DOI: http://dx.doi.org/10.15403/jgld.2014.1121.274.tor

Background & Aim: Patient-reported outcomes and experiences are indicative of the impact and the quality of care. Thioguanine, a generic drug initially developed for leukemia, has been explored and relicensed as a certified treatment for patients with inflammatory bowel diseases (IBD). The patients‘ perception of this treatment has not been evaluated before. In this study, we aimed to assess self-reported experiences with thioguanine for IBD.
Methods: Questionnaires were sent out to members of the Dutch National Crohn‘s and Colitis patient organization. The Treatment Satisfaction with Medicines Questionnaire (SATMED-Q) was used to address questions regarding the satisfaction and impact of thioguanine therapy on the disease and their daily life. Furthermore, data on demographics, disease and (historical) treatment characteristics were collected. Openended questions were used for additional comments to the questionnaire.

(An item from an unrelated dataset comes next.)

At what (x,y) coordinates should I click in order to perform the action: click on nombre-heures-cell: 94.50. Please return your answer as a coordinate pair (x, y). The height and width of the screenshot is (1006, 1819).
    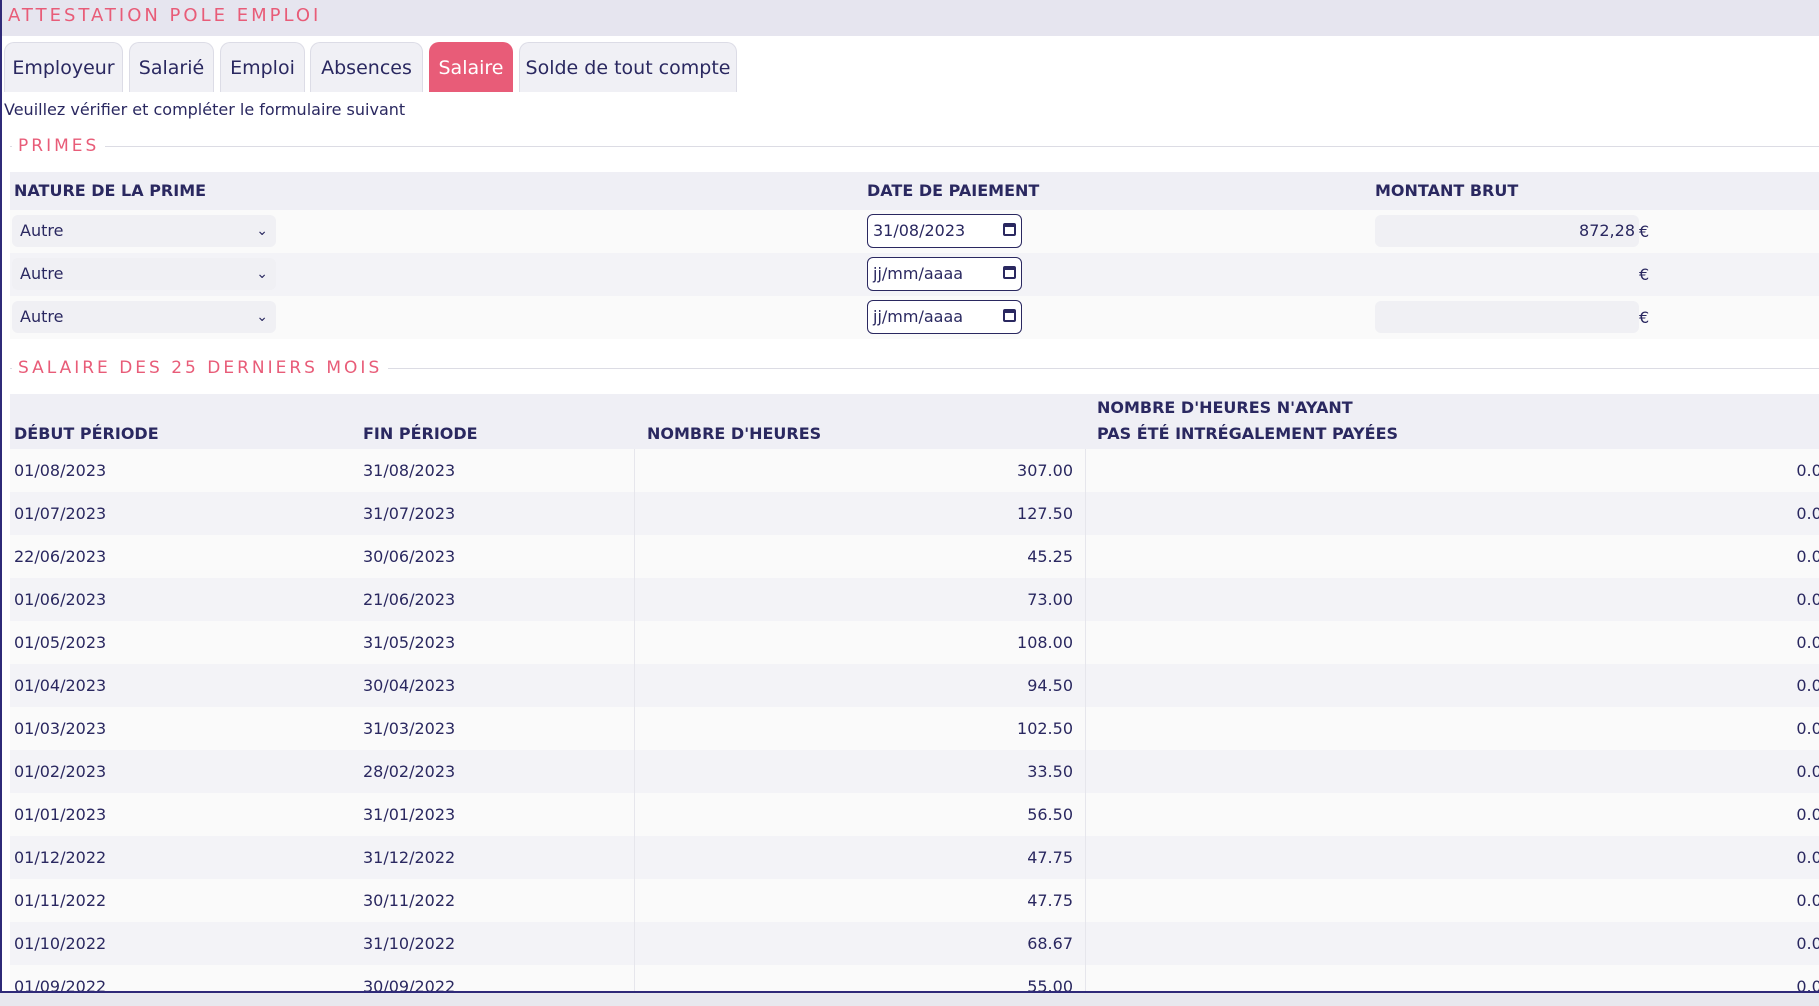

Results: A total of 173 organization members (73% female) reported to be previous or current users of thioguanine. A total of 74% were satisfied with the effectiveness of thioguanine, whereas 5% were not. Eighty percent of the respondents were satisfied with the quality of care. A good or excellent impact on daily life was reported by 54%. A neutral or bad impact on daily life was reported by 40% and 6%, respectively. Improvement of disease activity was reported by 58%. This remained stable or worsened in 39% and 3%, respectively.
Conclusion: In this self-report survey, among thioguanine treated patients with IBD who had failed with traditional therapies, 80% reported satisfaction with medical care and 74% with the effectiveness of the therapy. In the evaluation of new or rediscovered therapies, patient-reported outcomes and experiences should be considered as a key instrument.
Key words: patient-reported outcomes – patient satisfaction – pharmacology – drug rediscovery – survey data – inflammatory bowel disease – Crohn’s disease – ulcerative colitis – thiopurines – thioguanine.
Abbreviations: IBD: inflammatory bowel diseases; NRH: nodular regenerative hyperplasia.